··· Data

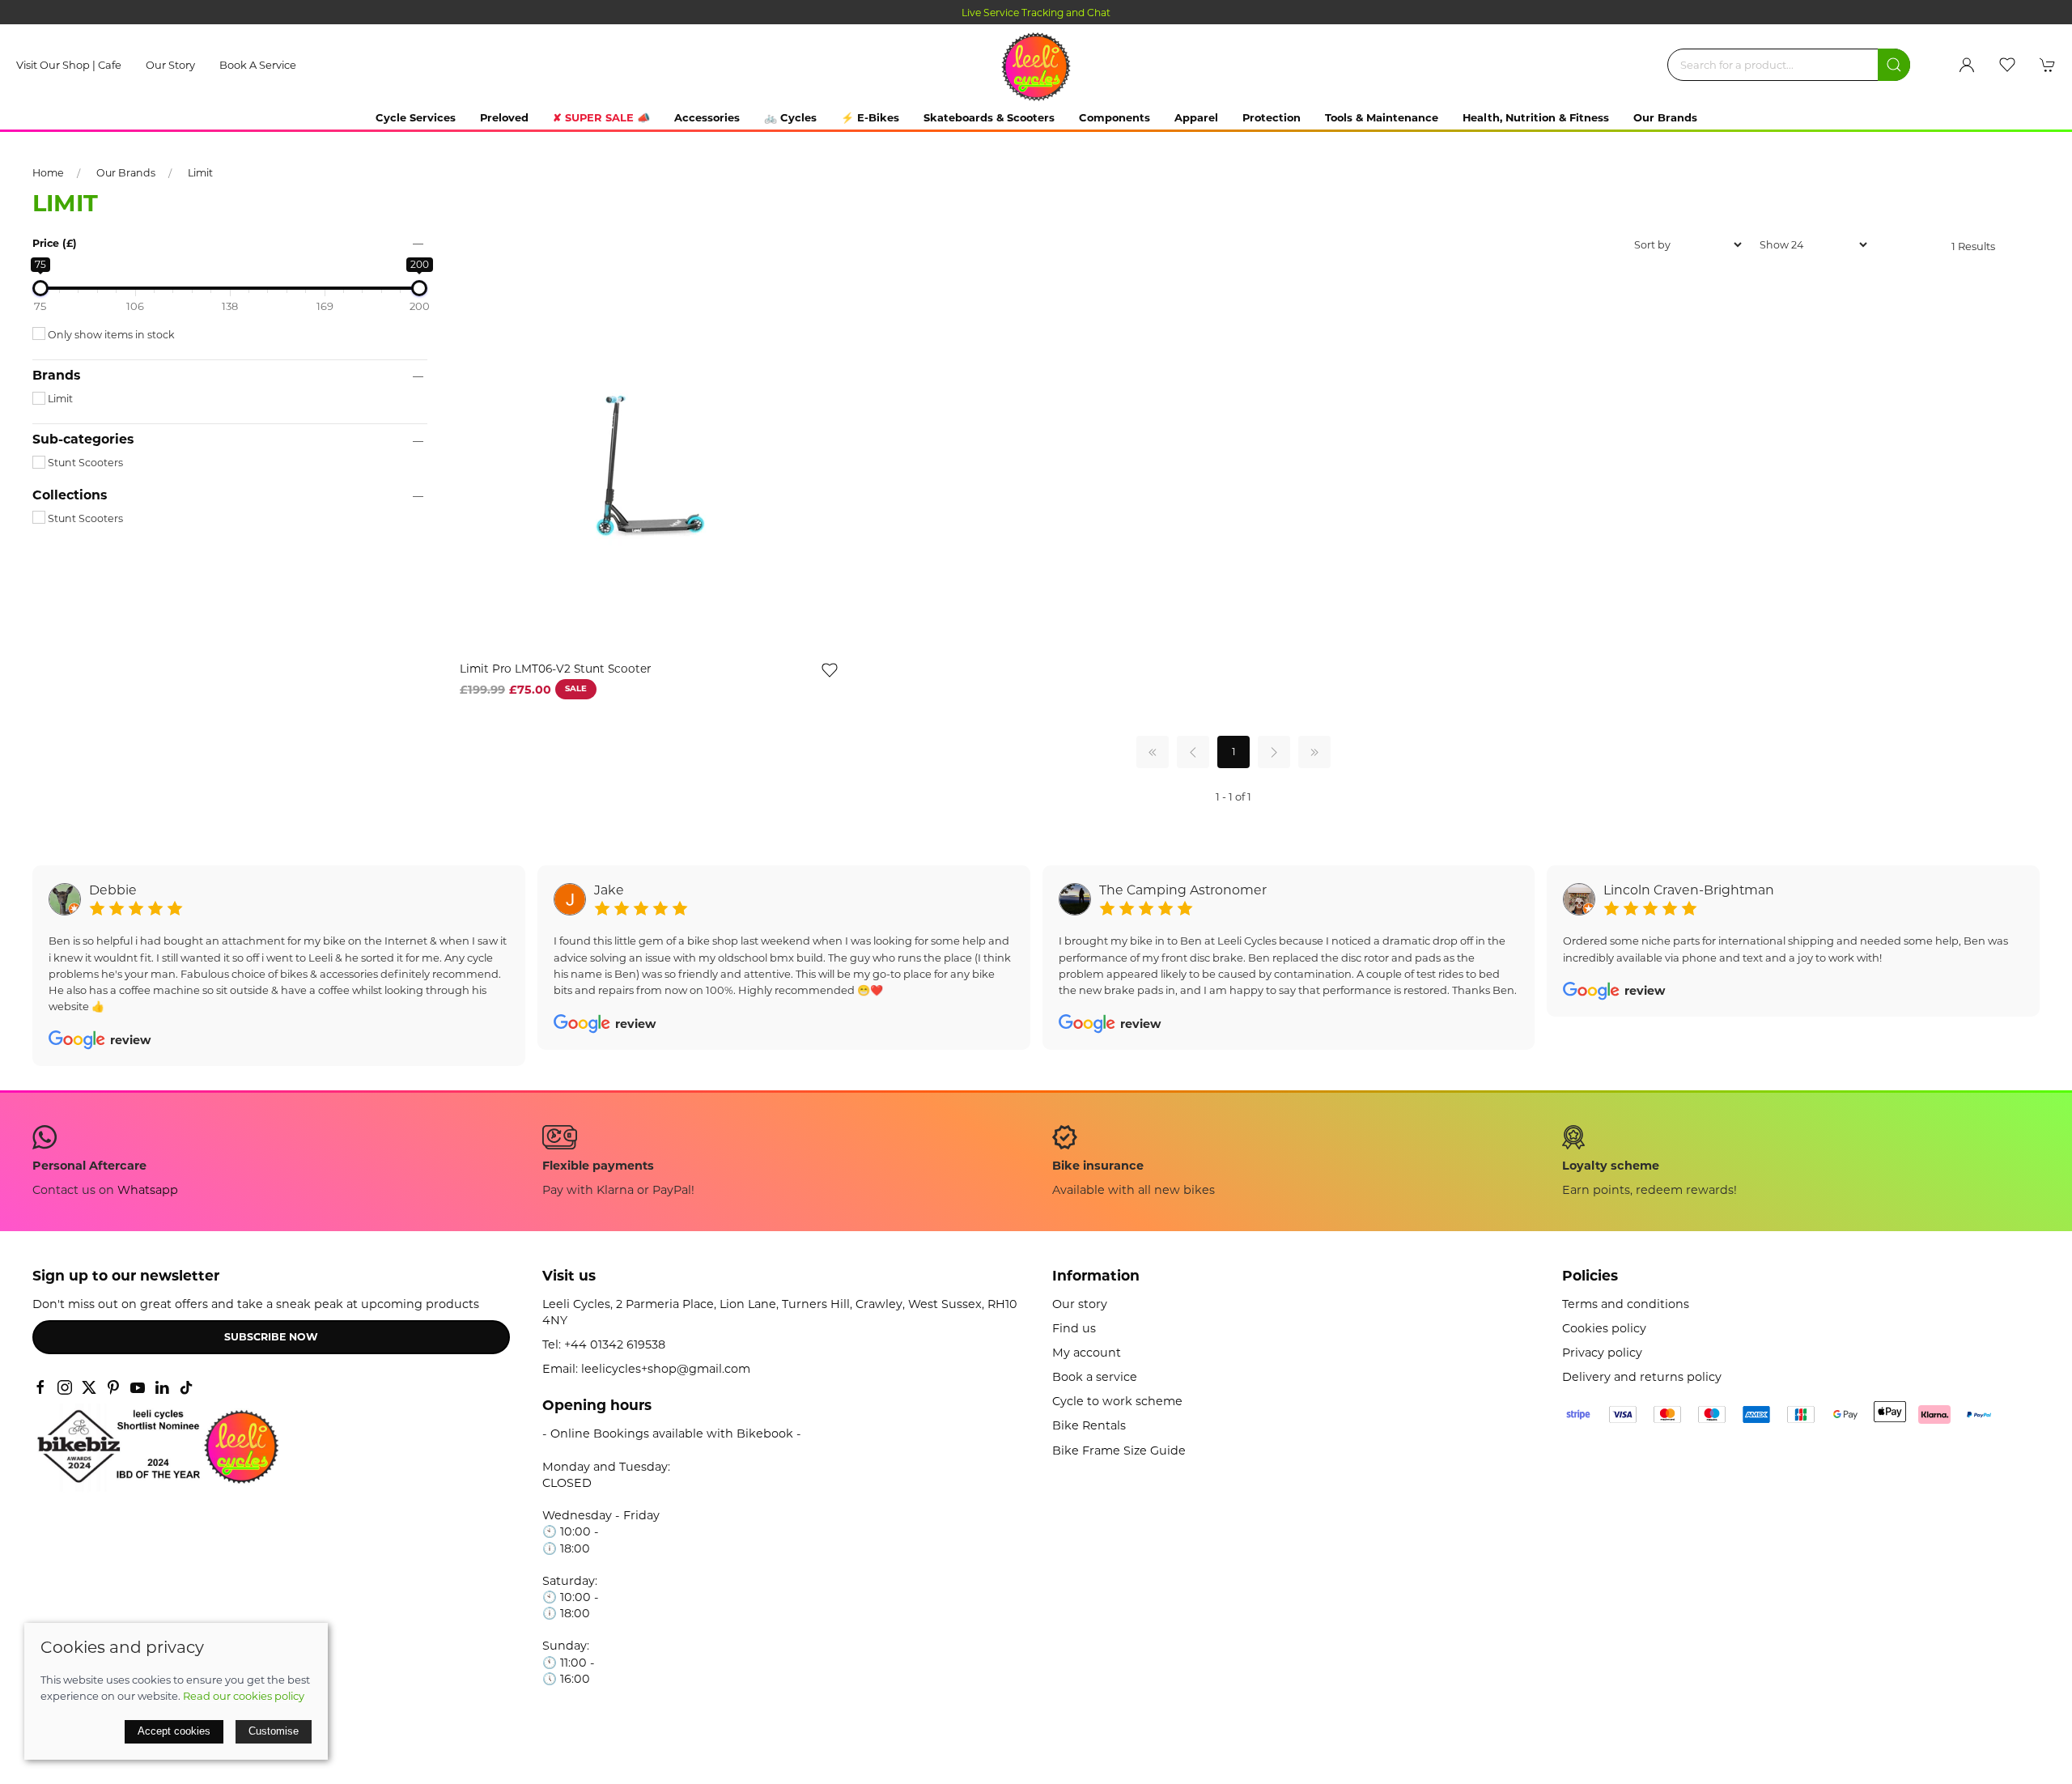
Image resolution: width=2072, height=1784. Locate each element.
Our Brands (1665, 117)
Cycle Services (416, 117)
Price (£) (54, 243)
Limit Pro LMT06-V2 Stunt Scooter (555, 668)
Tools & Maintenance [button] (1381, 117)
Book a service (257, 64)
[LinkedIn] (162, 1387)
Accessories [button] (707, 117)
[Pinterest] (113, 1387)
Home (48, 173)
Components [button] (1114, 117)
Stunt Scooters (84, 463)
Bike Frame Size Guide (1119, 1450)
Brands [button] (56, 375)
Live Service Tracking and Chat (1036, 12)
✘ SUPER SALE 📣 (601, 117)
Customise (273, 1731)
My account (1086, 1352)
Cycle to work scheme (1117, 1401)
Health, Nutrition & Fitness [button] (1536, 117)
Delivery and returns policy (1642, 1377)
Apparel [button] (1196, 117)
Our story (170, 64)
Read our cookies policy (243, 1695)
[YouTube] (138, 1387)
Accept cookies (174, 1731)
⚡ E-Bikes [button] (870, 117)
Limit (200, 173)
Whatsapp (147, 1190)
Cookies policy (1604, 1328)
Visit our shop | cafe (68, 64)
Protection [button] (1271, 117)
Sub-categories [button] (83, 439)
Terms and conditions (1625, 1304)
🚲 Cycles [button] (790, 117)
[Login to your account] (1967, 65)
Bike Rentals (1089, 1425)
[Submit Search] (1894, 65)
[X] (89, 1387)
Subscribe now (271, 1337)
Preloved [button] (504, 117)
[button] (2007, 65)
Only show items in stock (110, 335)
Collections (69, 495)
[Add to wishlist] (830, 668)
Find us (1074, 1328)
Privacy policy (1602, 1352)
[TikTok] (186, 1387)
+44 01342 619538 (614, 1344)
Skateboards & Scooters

······

▶ **What is being asked**
In the entries above, find each line with "Stunt" and copy it.

▶ **Solution to the exercise**
Limit Pro LMT06-V2 Stunt Scooter (555, 668)
Stunt Scooters (84, 463)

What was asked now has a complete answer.